All of the catalytic reactions for biodiesel production were performed in a 50 mL three-necked flask equipped with a condenser and a stirrer. In this study, constant reaction conditions were employed using a lipid/methanol ratio of 1:90 (g/mL) and a catalyst loading of 20 wt.% at 80 °C for 6 h. The upper layer, containing FAME, was separated from the heterogeneous catalyst by centrifugation. The biodiesel yield was measured using gas chromatography with a flame ionization detector (GC-FID; Shimadzu GC-2010). BPX-20 was used as the column, with He as the carrier gas at a flow rate of 1.73 mL/min and a pressure of 83.9 kPa. The temperature of the column was first set at 150 °C and increased to 240 °C at a rate of 5 °C/min. Both the injector and FID temperatures were set at 250 °C. The biodiesel yield (%) was calculated using Eqs (3) and (4),

$${FAME}\,{Content}( \% )=\frac{{\Sigma A}_{FAME}-{A}_{ISTD}}{{A}_{ISTD}}\times \frac{{C}_{ISTD}\times {V}_{ISTD}}{m}\times 100$$
(3)

Where, ∑AFAME is the total peak area of FAME, AISTD is the peak area of the internal standard, CISTD is the concentration of the internal standard (mg/mL), VISTD is the volume of the internal standard (mL), and m is the sample mass (mg).

$${FAME}\,{Yield}( \% )={FAME}\,{content}\,{from}\,GC\times \frac{{weight}\,{of}\,{biodiesel}}{{weight}\,{of}\,{microalgae}\,{lipid}}\times 100$$
(4)

Conclusion

RSMCCD was successfully employed to investigate the effect of various parameters on the surfactant-enhanced surface area of ZrO2. The high R2 obtained for ZrO2(P123) and ZrO2(CTAB) indicated that the empirical models derived from RSMCCD can effectively describe the relationship between the process parameters and the response (ZrO2 surface area). The physicochemical analyses revealed that ZrO2(P123) and ZrO2(CTAB) possess better surface area, pore structure, and acidic and basic properties compared to bare ZrO2. Moreover, the addition of Bi2O3 on ZrO2 improved the density of total acidic and basic sites of Bi2O3/ZrO2(P123) and Bi2O3/ZrO2(CTAB).
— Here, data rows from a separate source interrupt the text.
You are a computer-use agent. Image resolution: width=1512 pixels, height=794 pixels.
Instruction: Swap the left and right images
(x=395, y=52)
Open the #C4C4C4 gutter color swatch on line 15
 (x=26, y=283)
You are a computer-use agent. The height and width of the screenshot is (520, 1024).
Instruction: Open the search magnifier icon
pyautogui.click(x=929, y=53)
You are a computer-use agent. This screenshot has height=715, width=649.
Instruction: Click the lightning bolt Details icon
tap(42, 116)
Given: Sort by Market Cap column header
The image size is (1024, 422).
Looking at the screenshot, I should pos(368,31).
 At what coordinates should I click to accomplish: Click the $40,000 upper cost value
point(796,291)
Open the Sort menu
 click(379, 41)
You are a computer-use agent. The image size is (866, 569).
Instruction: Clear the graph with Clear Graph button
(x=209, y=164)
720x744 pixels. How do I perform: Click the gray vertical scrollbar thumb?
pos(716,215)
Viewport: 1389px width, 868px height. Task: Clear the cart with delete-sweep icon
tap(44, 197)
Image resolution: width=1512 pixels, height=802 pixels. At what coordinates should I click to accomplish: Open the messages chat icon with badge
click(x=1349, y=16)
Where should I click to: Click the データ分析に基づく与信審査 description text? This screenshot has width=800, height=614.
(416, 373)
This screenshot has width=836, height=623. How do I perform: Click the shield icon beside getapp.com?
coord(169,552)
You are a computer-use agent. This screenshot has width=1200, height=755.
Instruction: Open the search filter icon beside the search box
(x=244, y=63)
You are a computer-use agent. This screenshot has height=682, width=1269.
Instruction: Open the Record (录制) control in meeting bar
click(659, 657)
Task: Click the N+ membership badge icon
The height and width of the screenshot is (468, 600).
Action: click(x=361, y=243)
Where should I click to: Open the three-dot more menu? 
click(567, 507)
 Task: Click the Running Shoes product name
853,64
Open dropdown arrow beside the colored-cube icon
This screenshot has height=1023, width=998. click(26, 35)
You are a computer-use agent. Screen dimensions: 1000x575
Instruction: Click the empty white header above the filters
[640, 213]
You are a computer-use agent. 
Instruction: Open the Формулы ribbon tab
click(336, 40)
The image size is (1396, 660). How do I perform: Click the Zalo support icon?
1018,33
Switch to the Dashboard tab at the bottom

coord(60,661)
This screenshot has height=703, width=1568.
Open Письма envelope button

Nevertheless, the success of the catalytic activity on simultaneous esterification and transesterification of microalgae lipid to biodiesel does not directly depend on the high surface area of the catalysts. In fact, the high density of the total acidic and basic sites is required for a high FAME yield. Thus, the development of bifunctional Bi2O3/ZrO2 catalysts has a high chance of simplifying the biodiesel production process using low-grade high-FFA feedstock.